The book argues that throughout history there has always been a group of people on the left who “hate and kill.” A better name for those people? “Unhumans.”
“They don’t believe what they say. They don’t care about winning debates. They don’t even want equality. They just want an excuse to destroy everything. They want an excuse to destroy you,” Posobiec and Lisec wrote in the book, according to reporting from Mother Jones.
In Vance’s blurb, which is included on the website of right-wing publisher Skyhorse Publishing, the Ohio senator warns of “communists” in everyday settings, like the workplace and college campuses, and praises Posobiec for his insight.
“In the past, communists marched in the streets waving red flags. Today, they march through HR, college campuses, and courtrooms to wage lawfare against good, honest people,” wrote Vance. “In Unhumans, Jack Posobiec and Joshua Lisec reveal their plans and show us what to do to fight back.”
The book was also endorsed by right-wing political commentator Tucker Carlson and Donald Trump’s son, Donald Trump Jr.
Posobiec has a history of promoting baseless conspiracy theories, such as "PizzaGate," falsely claiming that Russia's hack of the Democratic National Committee in 2016 unearthed evidence that elite Democrats run a pedophile ring. He is also known for pushing ideas rooted in right-wing tyranny, arguing the public would be better served by an authoritarian form of government.

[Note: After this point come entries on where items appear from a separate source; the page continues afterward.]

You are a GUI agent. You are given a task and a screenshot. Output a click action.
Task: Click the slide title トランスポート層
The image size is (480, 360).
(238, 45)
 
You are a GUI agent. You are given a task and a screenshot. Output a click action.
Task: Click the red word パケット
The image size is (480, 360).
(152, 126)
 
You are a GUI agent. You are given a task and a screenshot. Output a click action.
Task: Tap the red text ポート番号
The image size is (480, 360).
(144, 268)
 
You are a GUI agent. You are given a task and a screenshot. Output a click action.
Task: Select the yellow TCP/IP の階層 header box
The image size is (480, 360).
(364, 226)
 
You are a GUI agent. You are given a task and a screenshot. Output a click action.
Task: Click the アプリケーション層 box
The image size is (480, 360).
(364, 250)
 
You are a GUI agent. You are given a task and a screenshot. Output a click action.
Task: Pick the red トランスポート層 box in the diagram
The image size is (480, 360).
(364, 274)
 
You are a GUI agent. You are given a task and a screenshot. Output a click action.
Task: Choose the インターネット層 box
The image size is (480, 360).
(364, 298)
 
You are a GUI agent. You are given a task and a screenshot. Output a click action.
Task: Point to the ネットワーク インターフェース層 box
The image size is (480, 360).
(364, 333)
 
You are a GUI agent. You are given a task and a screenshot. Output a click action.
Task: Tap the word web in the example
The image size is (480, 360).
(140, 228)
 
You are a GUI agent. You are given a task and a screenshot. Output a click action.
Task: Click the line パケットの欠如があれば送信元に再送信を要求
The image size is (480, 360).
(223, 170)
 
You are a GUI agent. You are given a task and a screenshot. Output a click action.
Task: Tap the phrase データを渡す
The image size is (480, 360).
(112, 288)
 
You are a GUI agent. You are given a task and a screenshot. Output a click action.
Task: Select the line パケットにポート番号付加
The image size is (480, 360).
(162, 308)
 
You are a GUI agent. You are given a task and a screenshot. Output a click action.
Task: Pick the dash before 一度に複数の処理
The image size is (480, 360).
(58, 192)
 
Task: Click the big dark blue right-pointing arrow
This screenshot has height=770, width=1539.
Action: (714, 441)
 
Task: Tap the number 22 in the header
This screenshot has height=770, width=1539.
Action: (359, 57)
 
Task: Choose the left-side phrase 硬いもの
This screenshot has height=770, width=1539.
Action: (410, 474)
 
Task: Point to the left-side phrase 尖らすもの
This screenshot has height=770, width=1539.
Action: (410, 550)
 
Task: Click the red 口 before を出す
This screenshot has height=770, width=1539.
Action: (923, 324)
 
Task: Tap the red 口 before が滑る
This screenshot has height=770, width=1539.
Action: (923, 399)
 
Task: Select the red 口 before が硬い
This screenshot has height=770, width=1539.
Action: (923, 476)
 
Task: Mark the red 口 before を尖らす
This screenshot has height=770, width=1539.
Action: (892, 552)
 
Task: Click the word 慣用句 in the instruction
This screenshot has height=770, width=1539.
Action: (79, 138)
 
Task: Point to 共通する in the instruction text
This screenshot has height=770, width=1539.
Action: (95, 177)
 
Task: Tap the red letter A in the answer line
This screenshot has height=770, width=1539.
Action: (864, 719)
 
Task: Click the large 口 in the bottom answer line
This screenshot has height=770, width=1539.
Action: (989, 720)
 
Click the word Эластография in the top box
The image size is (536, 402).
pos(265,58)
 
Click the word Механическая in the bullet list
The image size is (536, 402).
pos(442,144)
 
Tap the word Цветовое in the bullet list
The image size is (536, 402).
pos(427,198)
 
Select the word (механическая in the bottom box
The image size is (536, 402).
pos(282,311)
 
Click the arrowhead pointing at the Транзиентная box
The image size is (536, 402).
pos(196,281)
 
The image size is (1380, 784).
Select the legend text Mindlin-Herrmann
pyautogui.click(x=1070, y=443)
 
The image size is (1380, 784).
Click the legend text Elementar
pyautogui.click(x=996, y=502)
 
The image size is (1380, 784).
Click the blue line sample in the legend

“Welcome to the end of democracy,” Posobiec said in a viral speech at the Conservative Political Action Conference earlier this year. "We didn’t get all the way there on Jan. 6, but we will endeavor to get rid of it.”
Throughout the book, Posobiec and Lisec argue that democracy “has never worked to protect innocents from the unhumans." They praise dictators such as Francisco Franco, who overthrew the Spanish Republic in the 1930s, and Augusto Pinochet, who led a coup in Chile in 1973 and "disappeared" thousands of his opponents, The New York Times reported.